A Agência Nacional de Vigilância Sanitária (Anvisa) autorizou o uso da vacina MenQuadfi em bebês a partir de 6 semanas de vida. O imunizante é uma vacina meningocócica conjugada ACWY, que protege contra os sorogrupos A, C, W e Y da bactéria Neisseria meningitidis, associada a casos de doença meningocócica, incluindo meningite.
A mudança amplia a faixa etária autorizada para a vacina no Brasil, mas não altera o calendário de vacinação oferecido pelo Sistema Único de Saúde (SUS). A decisão também não incorpora automaticamente a MenQuadfi ao Programa Nacional de Imunizações (PNI). Na prática, a nova indicação amplia as possibilidades de uso do produto, principalmente na rede privada.
O que muda para os bebês
A MenQuadfi já podia ser utilizada no mercado privado por pessoas a partir de 12 meses. Com a autorização, passou a ser indicada também para crianças mais novas, desde 6 semanas de vida. A aplicação é intramuscular e o imunizante pertence ao grupo das vacinas meningocócicas conjugadas.
A análise da Anvisa considerou dados de segurança de 6.060 bebês com idade entre 6 semanas e menos de 12 meses. Eles receberam pelo menos uma dose da vacina em diferentes esquemas. Também foram avaliadas 5.373 crianças que receberam uma dose de reforço a partir de 1 ano de idade.
De acordo com a agência, os resultados mostraram um perfil de segurança compatível com o esperado para vacinas meningocócicas conjugadas, sem novas preocupações relevantes identificadas.
A autorização regulatória não significa que os bebês passarão a receber automaticamente a MenQuadfi pelo SUS. A Anvisa avalia e autoriza medicamentos e vacinas com base em critérios como segurança, qualidade e eficácia. Já a inclusão de um imunizante no calendário público depende de outras etapas e decisões do sistema de saúde.

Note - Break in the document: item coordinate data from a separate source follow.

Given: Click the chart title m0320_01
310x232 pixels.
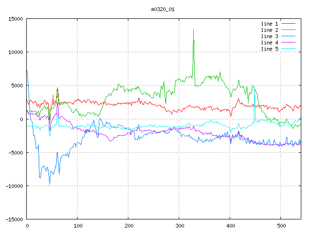Looking at the screenshot, I should (x=163, y=9).
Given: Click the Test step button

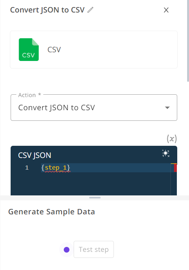Looking at the screenshot, I should pyautogui.click(x=94, y=249).
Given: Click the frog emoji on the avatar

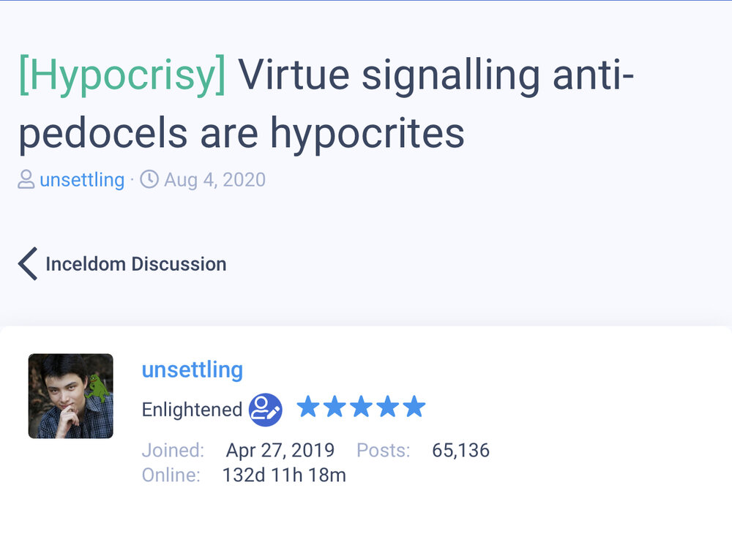Looking at the screenshot, I should point(96,386).
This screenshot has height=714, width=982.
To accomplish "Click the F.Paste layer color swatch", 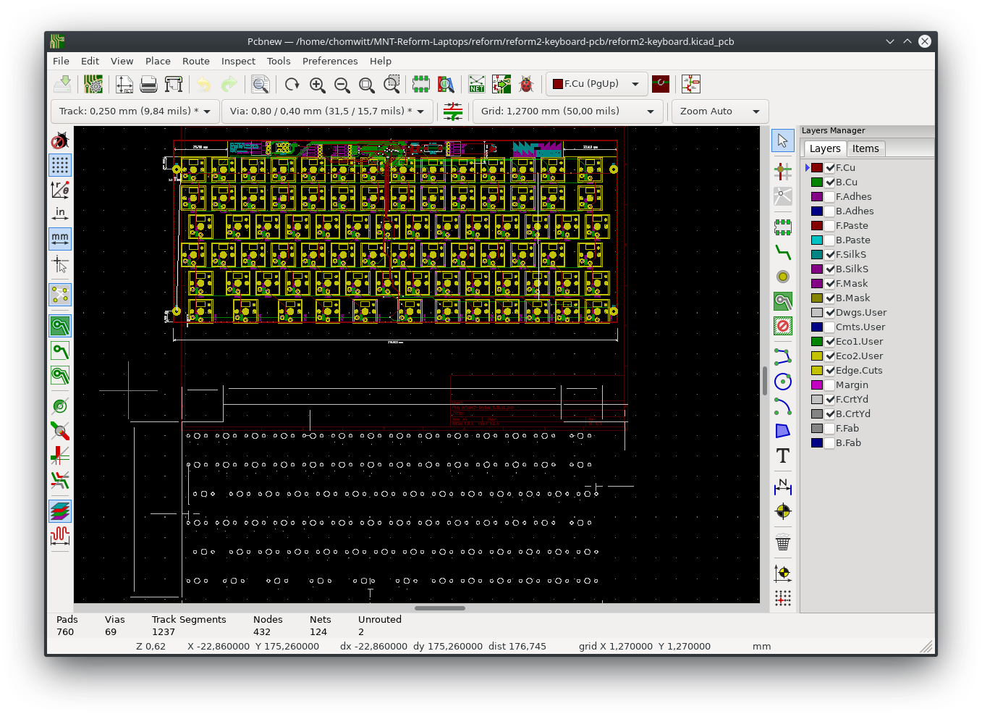I will (817, 226).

Como funciona o calendário público
Atualmente, o Ministério da Saúde prevê duas doses da vacina meningocócica C para bebês, aos 3 e aos 5 meses de idade. Aos 12 meses, o reforço é feito preferencialmente com a vacina meningocócica ACWY, que amplia a proteção para os sorogrupos A, C, W e Y. A ACWY substituiu a meningocócica C no reforço de 1 ano em julho de 2025.
O calendário também prevê a vacina meningocócica ACWY para adolescentes entre 11 e 14 anos. Nenhuma dessas etapas foi modificada pela autorização da MenQuadfi.
Na rede privada, a Sociedade Brasileira de Pediatria orienta preferencialmente o uso da vacina meningocócica ACWY já no primeiro ano de vida, com doses aos 3 e 5 meses e reforço aos 12 meses. A MenQuadfi não é a única vacina ACWY com indicação pediátrica no país.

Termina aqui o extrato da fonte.